Architecturally the Atbai monuments share a remarkably stable grammar: a dressed-stone outer enclosure of dolerite, sandstone or quartzite, sometimes preserved to ten courses; an inner annexe containing one or more articulated, flexed inhumations; and bones of cattle, ovicaprids and, more rarely, dogs deposited alongside. A subset — Manzo classifies them as 'Type C' — adds eastern-facing megalithic stelae and exterior alignments that the team tentatively reads as solstitial or calendrical, consonant with comparable Late Neolithic monuments at Nabta Playa in the Egyptian Western Desert. The structures pre-date the wheel-pottery horizon by half a millennium and the earliest Kerma royal tumuli at Sai Island by roughly two thousand years, repositioning the Eastern Desert Pastoralists from a marginal pendant to a central protagonist in the early-Holocene story of Saharan complexity.
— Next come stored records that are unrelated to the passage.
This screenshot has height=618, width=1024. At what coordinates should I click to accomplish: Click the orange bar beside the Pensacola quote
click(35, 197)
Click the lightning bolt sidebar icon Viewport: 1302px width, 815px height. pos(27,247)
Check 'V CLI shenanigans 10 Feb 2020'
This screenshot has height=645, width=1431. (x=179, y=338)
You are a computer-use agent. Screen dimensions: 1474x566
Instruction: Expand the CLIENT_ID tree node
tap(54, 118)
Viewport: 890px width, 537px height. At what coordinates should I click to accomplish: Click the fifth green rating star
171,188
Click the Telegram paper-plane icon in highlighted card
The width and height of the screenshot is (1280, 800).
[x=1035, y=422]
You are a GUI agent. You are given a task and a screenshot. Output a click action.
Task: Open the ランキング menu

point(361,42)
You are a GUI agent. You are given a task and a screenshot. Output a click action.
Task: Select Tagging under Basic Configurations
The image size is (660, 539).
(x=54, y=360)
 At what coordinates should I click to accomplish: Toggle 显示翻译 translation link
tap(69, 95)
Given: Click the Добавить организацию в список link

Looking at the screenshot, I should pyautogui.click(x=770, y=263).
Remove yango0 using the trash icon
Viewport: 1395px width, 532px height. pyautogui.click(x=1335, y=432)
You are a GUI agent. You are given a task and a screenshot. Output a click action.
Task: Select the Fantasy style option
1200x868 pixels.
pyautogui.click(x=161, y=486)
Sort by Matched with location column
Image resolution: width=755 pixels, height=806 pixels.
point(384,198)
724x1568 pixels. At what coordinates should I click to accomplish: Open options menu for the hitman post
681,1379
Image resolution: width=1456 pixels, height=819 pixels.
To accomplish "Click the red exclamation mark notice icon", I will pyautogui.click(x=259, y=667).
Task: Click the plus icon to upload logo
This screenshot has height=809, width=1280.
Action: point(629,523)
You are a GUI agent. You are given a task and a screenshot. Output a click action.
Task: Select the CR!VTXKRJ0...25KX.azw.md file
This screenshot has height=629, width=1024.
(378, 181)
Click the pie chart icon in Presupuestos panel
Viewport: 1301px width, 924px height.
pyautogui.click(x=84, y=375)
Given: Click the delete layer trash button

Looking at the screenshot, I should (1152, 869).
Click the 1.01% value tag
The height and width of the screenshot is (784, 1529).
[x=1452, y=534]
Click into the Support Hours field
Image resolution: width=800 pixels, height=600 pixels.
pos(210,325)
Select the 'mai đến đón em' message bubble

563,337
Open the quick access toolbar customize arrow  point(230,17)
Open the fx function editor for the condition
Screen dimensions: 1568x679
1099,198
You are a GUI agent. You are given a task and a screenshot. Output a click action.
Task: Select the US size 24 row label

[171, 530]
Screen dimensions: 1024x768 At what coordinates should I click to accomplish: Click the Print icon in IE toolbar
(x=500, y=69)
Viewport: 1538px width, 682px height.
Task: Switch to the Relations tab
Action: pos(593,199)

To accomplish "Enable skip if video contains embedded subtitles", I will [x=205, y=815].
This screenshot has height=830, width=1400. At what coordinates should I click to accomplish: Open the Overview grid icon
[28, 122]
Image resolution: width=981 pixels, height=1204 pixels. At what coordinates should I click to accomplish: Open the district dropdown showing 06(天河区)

Implications cut across several literatures. Manzo's argument that monumental burial here is the work of a mobile, kinship-organised, non-state society challenges Kent Flannery's classical 'process-of-civilisation' models, in which monumentality follows sedentism and proto-state hierarchy. The paper has already drawn measured praise from David Wengrow at UCL and from the Africanist Stephanie Wynne-Jones, and a sharper rebuttal from Toby Wilkinson, who maintains that the absence of permanent settlements complicates the claim of full social complexity. Manzo's team is now seeking €1.8 million from the European Research Council for a UNESCO blue-shield-supervised field season once the security situation permits — a window that, given the trajectory of negotiations between the RSF and the Sudanese transitional sovereign council in Jeddah, may not open before late 2027.